For the top rim I added some small pieces of wire to support the piece I will run around the middle of the basket. You can see in the pictures how I fastened them but honestly this part was overkill and extremely frustrating to boot. I would recommend just taping it up the same as the bottom.
Lastly I ran a wire about halfway up along the edge and added a wire grid to the bottom. I only added enough to make sure the discs wouldn't fit through any gaps.
Now the basket is done and we can move to finding a way to make this thing stand!
Step 9: Make Support for the Basket
I wanted to make the basket in a way that it could be easily taken apart and moved around. To do this I made a separate piece for the basket to sit on.
Here's how I made it:
- Cut out a small circle from scrap plywood
- Cut a square out from the center using a drill and jig saw
- Drill 4 holes into the edge of the circle
- Cut 4 metal dowels to support the basket
- Insert metal dowels - Use tape or glue for a secure fit
I used wood for the middle support because it's easy to work with and I had the perfect piece left over. I also went with stronger metal dowels instead of the same fencing for support. The wire is great for forming the basket but isn't strong enough to actually support the basket. I used and old garbage slide out rack and cut the dowels with a jig saw but also had metal shelving and scrap wood. I went with the garbage rack because I think the shelf and wood will be much easier to use in other projects.
Step 10: Build the Base / Support
For the Base I decided to make a support that the wood stake could just slide in to. I just took a couple of 2x4's and cut them to the same length with a miter saw. Then using a wood stake for reference I screwed them together in a way that let the stake slide in and out. Once I had the insert made I screwed a short 1 x 2 to the bottoms to keep it standing up right.
- Cut 4 - 2 x 4's to the same length
- I used ~ 2 feet because my board were that long
- Screw two 2 x 4 's together as shown in the picture
- The left edge of the bottom board is aligned with the stake
- Continue this process until all four boards are together
- Cut 4 more boards to the same length
- I used 1 x 2's that were already around 1 foot long
- Screw the boards to the bottom of the tower to act as feet
Step 11: Assemble the Basket - Done!
The basket is done!
All we have to do now is assemble the basket and start practicing those putts. Simply place the basket support on top of the base, put the basket on top, and slide the chain rack in to place. I also put a small piece of wood stake at the bottom to allow the chains to sit higher. (A longer stake would also do the trick). I also ended up adding 2 screws to secure the basket support to the base.

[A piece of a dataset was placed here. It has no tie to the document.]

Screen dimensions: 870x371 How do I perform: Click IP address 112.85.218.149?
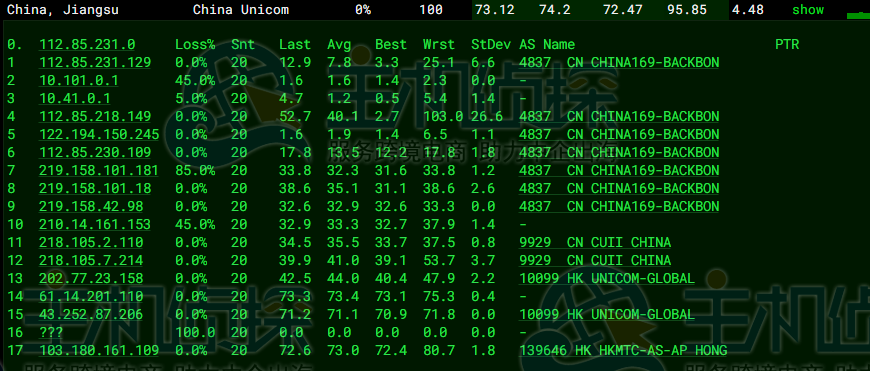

All in all I'm pretty happy with how this thing turned out. It catches well and it's really easy to move around the yard, plus it was absolutely free which is really all I could ask for. Good luck with your own baskets and feel free to share what you make. I have a few ideas to make this much more easily and better functioning and will probably end up making a few more in the future, but for now I'm off to practice some putts!